Research Area 1: Weapon Airframe Systems Technology Research

Advances in weapon airframe system technologies are required to take advantage of emerging developments in weapon guidance and navigation systems, networked communication systems, and precision effect ordnance and fuzing systems. The goal of this work is to perform research on technologies for development of agile weapon airframes that are capable of being deployed or dispensed from unmanned and manned platforms (e.g., 5th/6th-generation fighters) and which can deliver precision-controlled effects against fixed and mobile ground targets and air targets in highly contested engagement scenarios (i.e., Anti-Access/Area Denial). Enabling technologies in the following research areas are of interest: agile weapon airframes for high-speed flight regimes (e.g., air-launched unitary subsonic to supersonic guided weapons, air-launched supersonic to low hypersonic air-intercept, and long-range hypersonic strike weapons); high-agility airframes capable of aggressive flight maneuvers for terminal target intercept; networked collaboration; compressed carriage munitions and release mechanisms; robust, low-cost, compact control and actuation systems (aero and propulsive) for small weapons; compact power for small weapons; and small weapon design, carriage, and dispensing technology.

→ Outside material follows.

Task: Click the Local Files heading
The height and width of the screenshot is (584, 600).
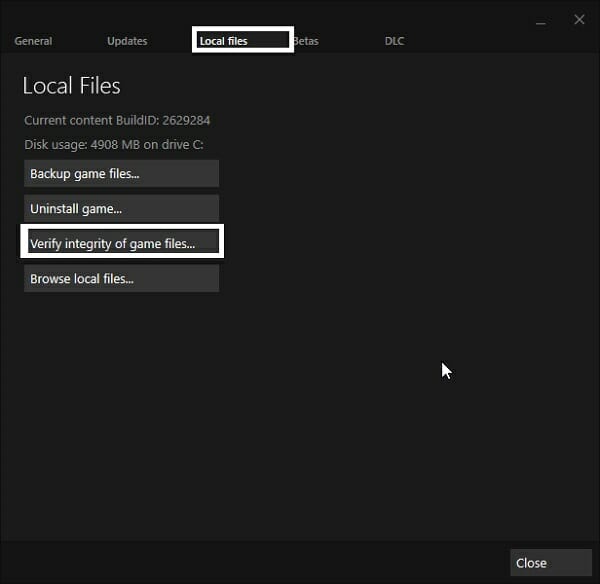Action: (72, 86)
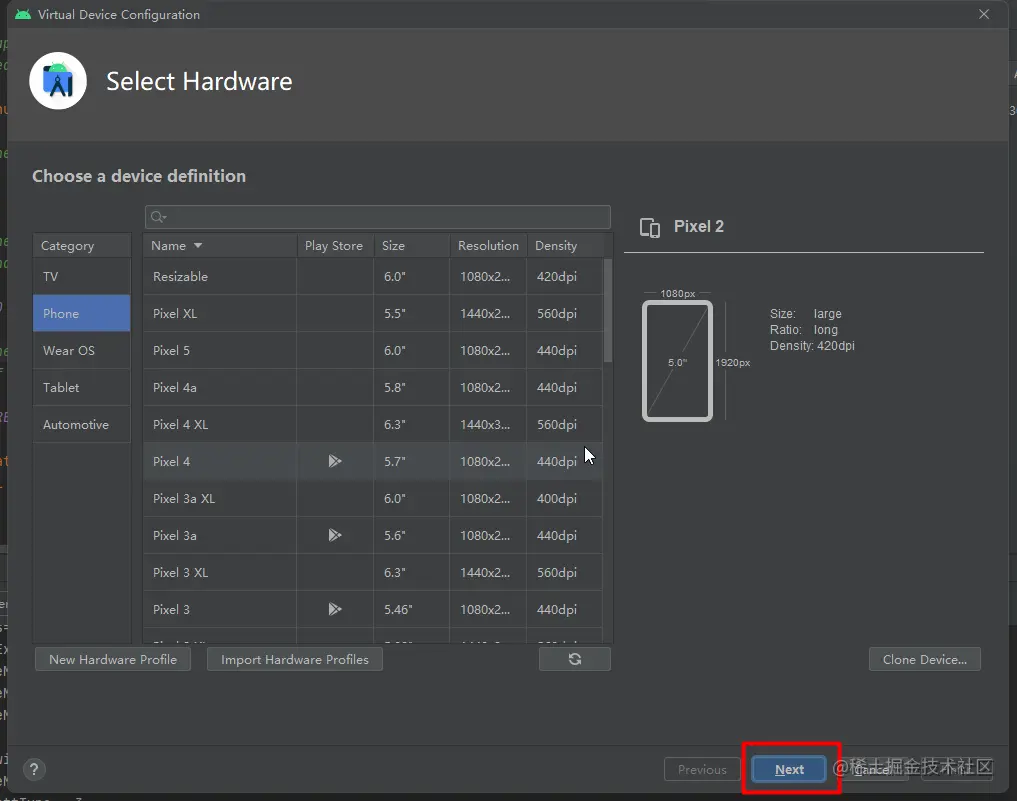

Proposed research should have a sound basis in credible theories, principles, and methodologies of dynamical systems, aerodynamics, structural dynamics, machine learning, material sciences, propulsion, thermodynamics, aeroelasticity, aerothermoelasticity, and aeromechanics. Efforts should also exploit advances in other weapon subsystem technologies (e.g., advanced sensors and seekers, guidance and control algorithms, networked enabled weapons and information architectures, controlled effects ordnance, divert and attitude control systems, flexible or morphing bodies), be amenable to further development through sound principles of systems engineering, and offer the potential for significantly improving affordable weapon aerial systems capabilities, effectiveness and manufacturability. In the context of this research area, innovative and novel concepts based upon emerging science and technology are encouraged; incremental evolutionary capability of existing technologies are of low interest.


Keywords: Advanced Seekers; Sensors; Guidance and Control Algorithms; Network Collaborative Enabled Weapons; Controlled Effects Ordnance; Systems Engineering; Flexible or Morphing Bodies.